**PAGE EXCERPT**
- - - - - - -
Jun 24, 2009


"If I profess with the loudest voice and clearest exposition every portion of the truth of God except precisely that little point which the world and the devil are at the moment attacking, I am not confessing Christ, however boldly I may be professing Christ. Where the battle rages there the loyalty of the soldier is proved. And to be steady on all the battle fields besides is merely flight and disgrace if he flinches at that point."        --Martin Luther

The "Modern" Church and the Sacraments

Most modern Churches in Protestantism have relegated the Sacraments (Ordinances for most) to what can best be described as appendixes to "real ministry". In today's Church it isn't unusual to see pastors delay Baptism for new converts for months and sometimes years. In today's Church it isn't considered abnormal to take the bread and wine(or Welch's) of The Supper once per year. Or, if you're lucky, once per quarter. ............. but Why?

I'm convinced that the answer is to be found in the 'culture of individualism' which has infiltrated the Church. I think this is most clear with regard to The Lord's Supper, but is also true for Baptism. In both, it is a case of a rejection of 'ritual'. And this rejection of ritual is rooted in favoring individualism over community. There are certainly other factors involved, like rationalism and the Protestant tendency to idolize the intellect, but individualism is at the root. 

The ritual of Baptism is about inclusion into the community (body) of Christ and the ritual of the Lord's Supper is all about the sustaining of that community. The Sacraments communicate to us and to the world (at least in part) that in Christ we have forsaken our individualism and self-centeredness for community. This community is the "new man" or the "new creation" that Christ has brought about by His life, death and resurrection. 

To reject the Sacraments or treat them as unimportant appendixes to the life of the Church is to embrace modern culture's disdain for ritual. Modern culture rejects ritual because it is seen as an infringement on 'individual rights'. 

Is it any wonder that the "modern" Church has all but rejected our 'rituals'?

Wade B.

Jun 21, 2009

What is man?

What a question: "What is man?". This is the question the Psalmist asks in Psalm 8. Depending on who you ask, you are likely to get very different answers. Some 'reformed' folk tend to take the position that man is, always was and always will be nothing more than "a worm", scum or dung. 

These teachers keep whole congregations in a constant state of introspection, examining and re-examining themselves for sin. They do this because they are convinced that in order to maintain a proper view of God's exalted position and holiness, all Christians must continually view themselves in as lowly and miserable a way as possible. These teachers will interpret Psalm 8 to prove man's lowly place in God's created order. 

Is this a Biblical view? ..... I am convinced otherwise. The Bible teaches that man is the pinnacle of all of God's creation. 

The Church has been commanded to sing Psalm 8 in order to teach us of our exalted place among all of God's wonderful creation -- not to beat us down and make us feel worthless.  We are to praise, honor and glorify YHWH because He has made man "a little lower than God and crowned him with glory and honor" (Ps. 8:5).  Did you catch that? The Psalmist, under inspiration of the Holy Spirit, affirms the lofty position of man, not the lowly position. He then goes on to sum up the work which God gave man to do in verse 6 when he says, "You have given him dominion over the works of Your hands.". This only affirms what we already should have known from Genesis 1:26, that man was created in the "image" of  God and that we were to "rule" over His creation.
- - - - - - -
**INFORMATION SUPPLIED**
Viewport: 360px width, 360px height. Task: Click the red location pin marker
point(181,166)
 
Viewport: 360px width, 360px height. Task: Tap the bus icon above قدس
- - - - - - -
**REQUIRED ACTION 1**
On the blog page, why do the teachers described in the post titled "What is man?" keep whole congregations examining and re-examining themselves for sin? Answer in one to three sentences.
**REQUIRED ACTION 2**
Answer these questions from the blog page:
(a) How often is it not considered abnormal in today's Church to take the bread and wine of The Supper?
(b) Which psalm asks "What is man?"
(c) Which verse of Genesis is cited for man being created in the "image" of God?
**REQUIRED ACTION 3**
Transcribe part of the blog page word for word. Begin at the words "These teachers keep" and stop after "of God's creation.".

**RESPONSE AREA 1**
They believe that keeping a proper view of God's exalted position and holiness requires all Christians to see themselves as continually lowly and miserable.

**RESPONSE AREA 2**
(a) Once per year.
(b) Psalm 8.
(c) Genesis 1:26.

**RESPONSE AREA 3**
These teachers keep whole congregations in a constant state of introspection, examining and re-examining themselves for sin. They do this because they are convinced that in order to maintain a proper view of God's exalted position and holiness, all Christians must continually view themselves in as lowly and miserable a way as possible. These teachers will interpret Psalm 8 to prove man's lowly place in God's created order. 

Is this a Biblical view? ..... I am convinced otherwise. The Bible teaches that man is the pinnacle of all of God's creation.